MPOs use this information as they develop their project lists for the LRTP. In looking at ways to alleviate congestion we can analyze more than just widening the congested roads. We can also look at things like improving parallel corridors, improving connectivity which gives drivers an alternate route. Although the signal timing and access management can help a lot with congestion they cannot be modeled using a travel demand model.
The model assigns trips to the network that can be quantified as model volumes. Other outputs that are helpful in comparative analysis between changes in the road system or future forecasts can then be calculated such as:
Travel demand models were designed for the analysis of a transportation system and how it performs as a whole. Travel demand models are very useful for analysis of travel patterns, growth factors, and comparative analysis.
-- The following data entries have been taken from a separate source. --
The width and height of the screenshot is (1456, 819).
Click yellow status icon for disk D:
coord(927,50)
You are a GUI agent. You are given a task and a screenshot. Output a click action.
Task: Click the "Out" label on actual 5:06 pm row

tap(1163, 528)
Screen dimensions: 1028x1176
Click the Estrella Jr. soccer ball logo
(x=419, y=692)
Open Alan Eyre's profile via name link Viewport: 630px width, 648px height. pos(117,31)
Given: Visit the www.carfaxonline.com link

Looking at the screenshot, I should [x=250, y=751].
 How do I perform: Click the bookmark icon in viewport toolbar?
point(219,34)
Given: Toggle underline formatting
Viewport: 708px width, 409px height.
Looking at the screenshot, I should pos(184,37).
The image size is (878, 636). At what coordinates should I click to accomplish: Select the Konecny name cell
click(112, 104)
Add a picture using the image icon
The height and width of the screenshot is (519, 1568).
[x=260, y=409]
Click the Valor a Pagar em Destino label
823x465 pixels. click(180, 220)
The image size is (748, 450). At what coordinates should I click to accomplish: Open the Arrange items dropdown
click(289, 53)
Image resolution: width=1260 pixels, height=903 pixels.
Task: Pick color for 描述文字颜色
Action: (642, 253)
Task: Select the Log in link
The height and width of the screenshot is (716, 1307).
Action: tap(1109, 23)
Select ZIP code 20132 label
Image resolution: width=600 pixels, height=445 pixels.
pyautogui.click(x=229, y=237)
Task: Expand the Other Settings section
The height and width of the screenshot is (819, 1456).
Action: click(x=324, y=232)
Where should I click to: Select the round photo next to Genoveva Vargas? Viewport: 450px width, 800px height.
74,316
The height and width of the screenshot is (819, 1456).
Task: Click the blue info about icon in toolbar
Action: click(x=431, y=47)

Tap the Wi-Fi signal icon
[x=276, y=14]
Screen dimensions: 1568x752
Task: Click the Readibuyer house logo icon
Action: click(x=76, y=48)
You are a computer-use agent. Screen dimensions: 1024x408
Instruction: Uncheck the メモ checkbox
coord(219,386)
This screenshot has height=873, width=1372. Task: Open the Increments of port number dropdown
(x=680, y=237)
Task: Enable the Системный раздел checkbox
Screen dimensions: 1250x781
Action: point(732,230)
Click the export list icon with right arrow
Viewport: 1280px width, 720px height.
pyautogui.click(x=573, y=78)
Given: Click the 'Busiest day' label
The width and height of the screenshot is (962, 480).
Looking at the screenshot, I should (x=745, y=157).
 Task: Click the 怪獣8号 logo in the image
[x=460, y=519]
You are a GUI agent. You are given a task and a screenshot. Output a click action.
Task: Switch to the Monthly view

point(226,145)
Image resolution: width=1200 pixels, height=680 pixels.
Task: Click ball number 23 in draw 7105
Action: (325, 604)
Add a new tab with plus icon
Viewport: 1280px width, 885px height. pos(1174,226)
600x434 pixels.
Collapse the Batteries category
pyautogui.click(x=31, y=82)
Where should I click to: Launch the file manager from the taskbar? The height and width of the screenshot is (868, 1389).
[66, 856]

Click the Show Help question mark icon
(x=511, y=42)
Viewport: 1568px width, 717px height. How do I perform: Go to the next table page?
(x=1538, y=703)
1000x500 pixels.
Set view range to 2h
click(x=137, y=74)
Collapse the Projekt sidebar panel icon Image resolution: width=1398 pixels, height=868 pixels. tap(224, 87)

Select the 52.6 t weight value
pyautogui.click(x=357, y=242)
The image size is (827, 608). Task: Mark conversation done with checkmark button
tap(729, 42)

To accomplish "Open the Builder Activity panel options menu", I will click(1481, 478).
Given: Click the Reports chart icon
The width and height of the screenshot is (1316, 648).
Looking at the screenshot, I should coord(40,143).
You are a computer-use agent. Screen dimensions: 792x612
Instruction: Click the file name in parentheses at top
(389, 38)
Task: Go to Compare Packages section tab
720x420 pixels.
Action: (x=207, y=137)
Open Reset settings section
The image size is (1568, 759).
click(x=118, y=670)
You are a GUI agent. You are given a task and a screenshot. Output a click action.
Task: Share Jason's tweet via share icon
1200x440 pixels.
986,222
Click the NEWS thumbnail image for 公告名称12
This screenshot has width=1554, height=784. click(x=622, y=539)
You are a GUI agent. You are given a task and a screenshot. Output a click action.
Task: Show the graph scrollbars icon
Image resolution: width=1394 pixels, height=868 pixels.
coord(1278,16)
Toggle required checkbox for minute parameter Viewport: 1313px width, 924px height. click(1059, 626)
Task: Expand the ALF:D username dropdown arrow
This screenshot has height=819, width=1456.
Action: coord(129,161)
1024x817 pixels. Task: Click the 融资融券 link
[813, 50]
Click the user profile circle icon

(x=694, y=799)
Although the modal assigns a specific volume to each segment in the model network, values at this level need to be used with caution as they are used for system-wide analysis and depict patterns of changes, not necessarily specific numbers.
The model inputs such as Socio-Economic data and network attributes are developed in conjunction with, reviewed and approved by the MPO committee as part of their LRP process. For the upcoming MACC model, MDOT staff developed 2015 estimations for population, group quarters, and household data based on the 2010 Census Block data and the 2015 ACS estimates. The block totals were then aggregated by Traffic Analysis Zone (TAZ) and put into a spreadsheet with an identifying field for TAZ number that corresponds to the TAZ ID on maps that MDOT also produced for each jurisdiction. MDOT also provided spreadsheets of the employment database with a listing for each business and a corresponding TAZ number. Jon Roberts of MDOT explained the review process and asked that the jurisdiction’s comments be submitted by March 12th. The MACC MPO also passed out envelopes so that the jurisdictions could mail back their materials to them once they had been edited/reviewed.
Upon completion of the data review, MDOT incorporated the local input and updated the population and household data in the TAZ database (used in the travel demand model). MDOT also updated the employment point file, aggregating the employee numbers by type for each TAZ in the TAZ database. A similar process is required for the future year SE-data of the model. The upcoming MACC model will have a horizon year of 2045. This year was determined because of the need to maintain a 20-year horizon throughout the life of the LRTP.
Upon calibration of the model, capacity projects can be tested through the model. A capacity project is anything that would either improve or diminish the capacity of a road. Such as adding lanes, roads or ramps or re-striping a road segment that is four lane to a two-lane road with a continuous turn lane. All capacity projects need to be in the MPOS long-range plan which has at least a 20-year horizon and the Transportation Improvement Program or TIP which has a four-year horizon. All future capacity projects listed in the TIP or LRP must be modeled in forecasts.